What: The Crystal Method

When: 9 p.m. Friday

Where: The Domino Room, 51 NW Greenwood Ave., Bend

Cost: $20 plus fees

Contact: redlightpro.com or 541-408-4329

If The Crystal Method’s Scott Kirkland sounded a bit scattered while talking with GO! this week, he could be forgiven.

Without co-founder Ken Jordan, who retired from music and moved with his wife to Costa Rica in March 2016, Kirkland is solely responsible for steering the electronic act for the first time in its 24-year history. He was in the middle of at least three projects when he was reached by phone at his studio in North Hollywood, including a digital release of The Crystal Method’s score for the Netflix documentary “Hired Gun,” about behind-the-scenes touring and studio musicians. Also on Kirkland’s plate: a new Crystal Method album, a tour that lands at the Domino Room on Friday and several remix projects.

“Going from two to one (person) is — there is definitely more responsibility, and there’s more things for me to think about,” Kirkland said. “But at the same time, for someone that needs to be busy — I need to have a bunch of things going, or I don’t feel like I’m being productive. So it’s good. It’s nonstop.”
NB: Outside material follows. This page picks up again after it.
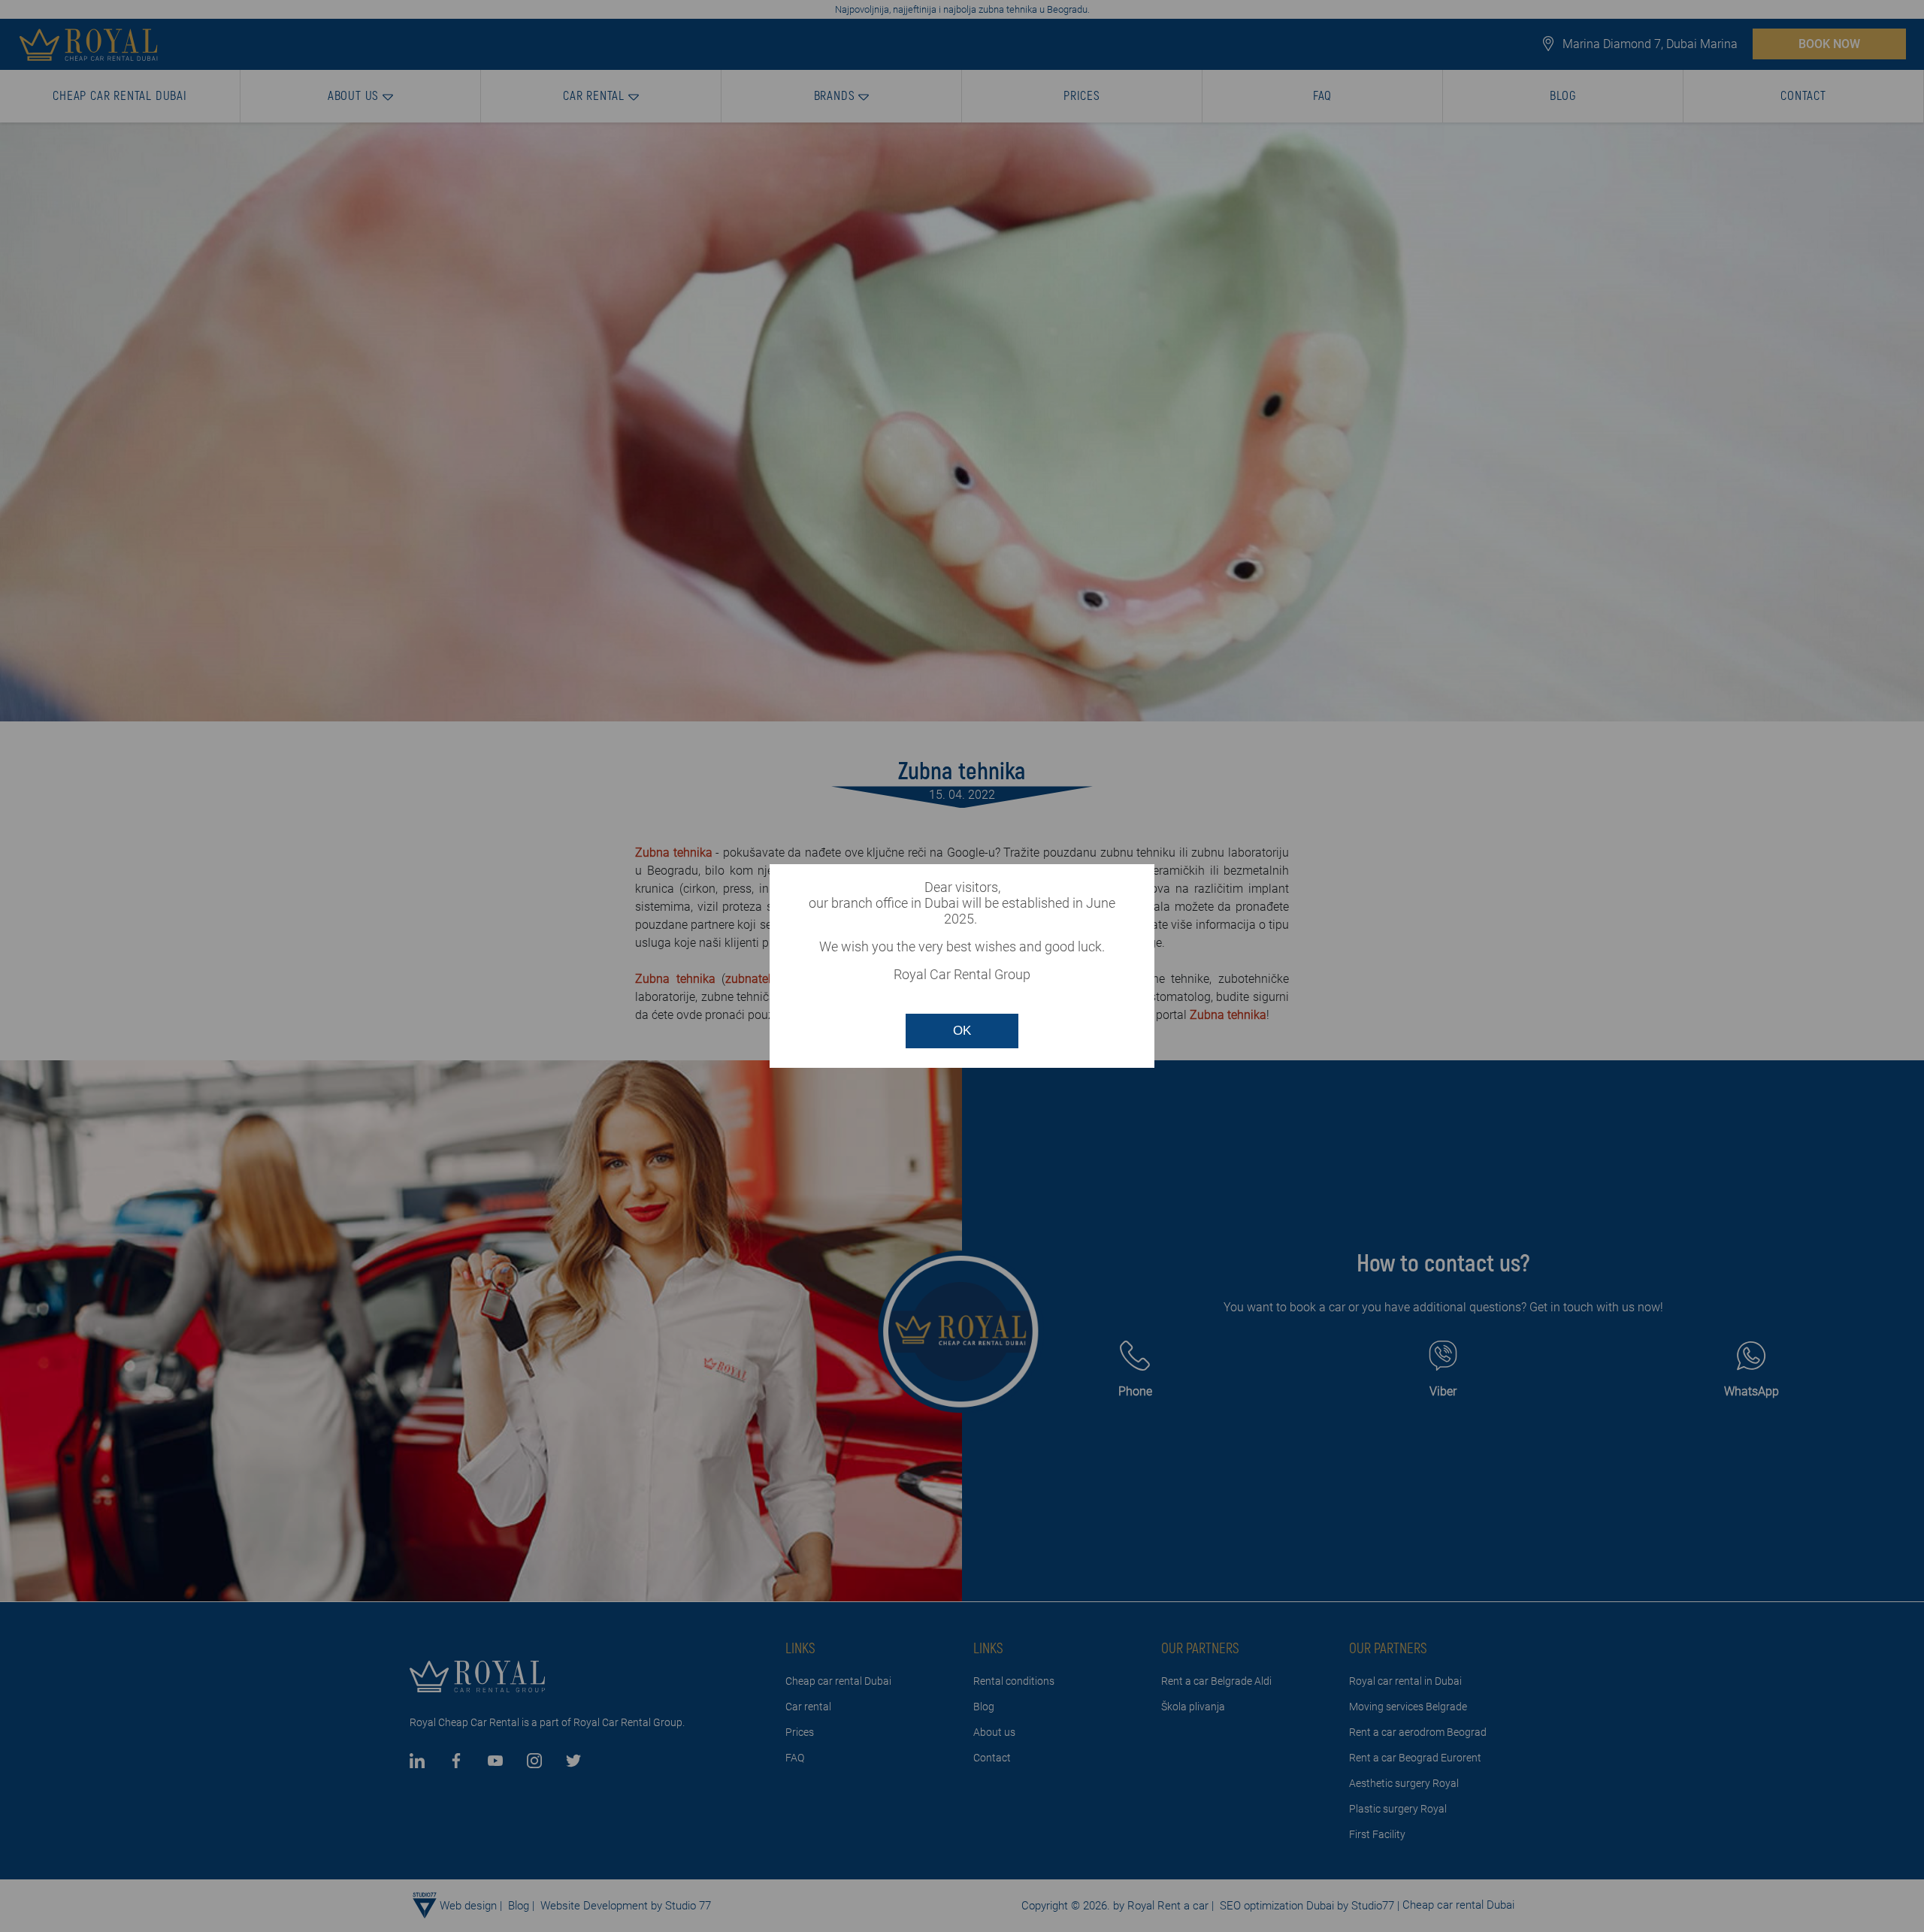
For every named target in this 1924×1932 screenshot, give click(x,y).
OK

The shakeup may come as a shock to longtime fans. Kirkland and Jordan met while working at a grocery store in Las Vegas and formed Crystal Method in Los Angeles in 1993. The band’s 1997 debut album, “Vegas,” featuring singles “Busy Child,” “Trip Like I Do” and “Comin’ Back,” put the duo at the vanguard of the big beat movement alongside artists such as The Chemical Brothers, Fatboy Slim and The Prodigy.

Jordan’s exit comes after five albums, including the duo’s most recent, self-titled effort in 2014, and numerous soundtrack and video game appearances.

Kirkland said he thought about putting The Crystal Method on hold and performing solo or under a new name, but instead seized on an opportunity to open for progressive metal band Tool on its summer tour last year.

“I did do a couple things; I’ve done a couple different projects and worked on some remixes,” Kirkland said. “And as I started to reflect back on being The Crystal Method by myself, what I needed to do was get back in the studio and see what kind of music I was gonna be making and what I felt like doing. And going out on the road and doing some shows, this tour that came up this past summer with me going and opening for Tool, it wouldn’t have — I mean, it potentially could have happened if I was (using) a different band name, or if I had come up with a new sort of whole different mystique.”

The DJ sets he’s been performing as The Crystal Method have drawn from throughout the duo’s history, including studio albums and remixes of tracks by other artists. He’s taken a more structured approach to the sets, plotting out blocks of three or four songs at a stretch that he can build on depending on the audience’s mood.

“I’m not playing anything that I don’t want to play. That sounds silly, but for a few years, the whole world of electronic music was sort of shaped in a very pointy spear,” Kirkland said. “If you didn’t have that specific sort of thing where it was always hitting … and all that nonsense where you gotta have that energy up. That makes no sense. That’s the sound for that generation and that audience, and my sound has some of those elements in it.

“But at the same time, I like playing,” he continued. “I like it when the crowd knows the track. That’s a good thing; that is a fun thing when people are like, ‘Yeah, f--- yeah, that track.’”

At least one new song Kirkland has been working on has made it into the sets. He said he has more than 20 ideas in various stages of completion worked on over the summer with Glen Nicholls of Future Funk Squad and DJ/producer Neal Pogue.

As for the sound, don’t expect too much of a departure from previous Crystal Method releases. The self-titled album updated the band’s sound for the modern electronic scene while still maintaining the hard-hitting, mid-tempo beats and complex soundscapes of its past work.

Without Jordan, Kirkland has more room to experiment on the new material, but he’s not looking to reinvent the group.

“I’m probably still thinking in terms of all the things that we’ve learned together about making music in this genre,” he said. “So at the same time I have that freedom; I’m always gonna be falling back on things that Ken and I did really well, and things that we really appreciate about our sound. The fact is, I still want this to sound like a Crystal Method record. I’m not gonna come out with a banjo and a glockenspiel or something. If there was some banjo and glockenspiel, it’d be roughed up a bit on the edges, and there’d some drums on there. But at the same time, I’m excited to find out what’s possible.”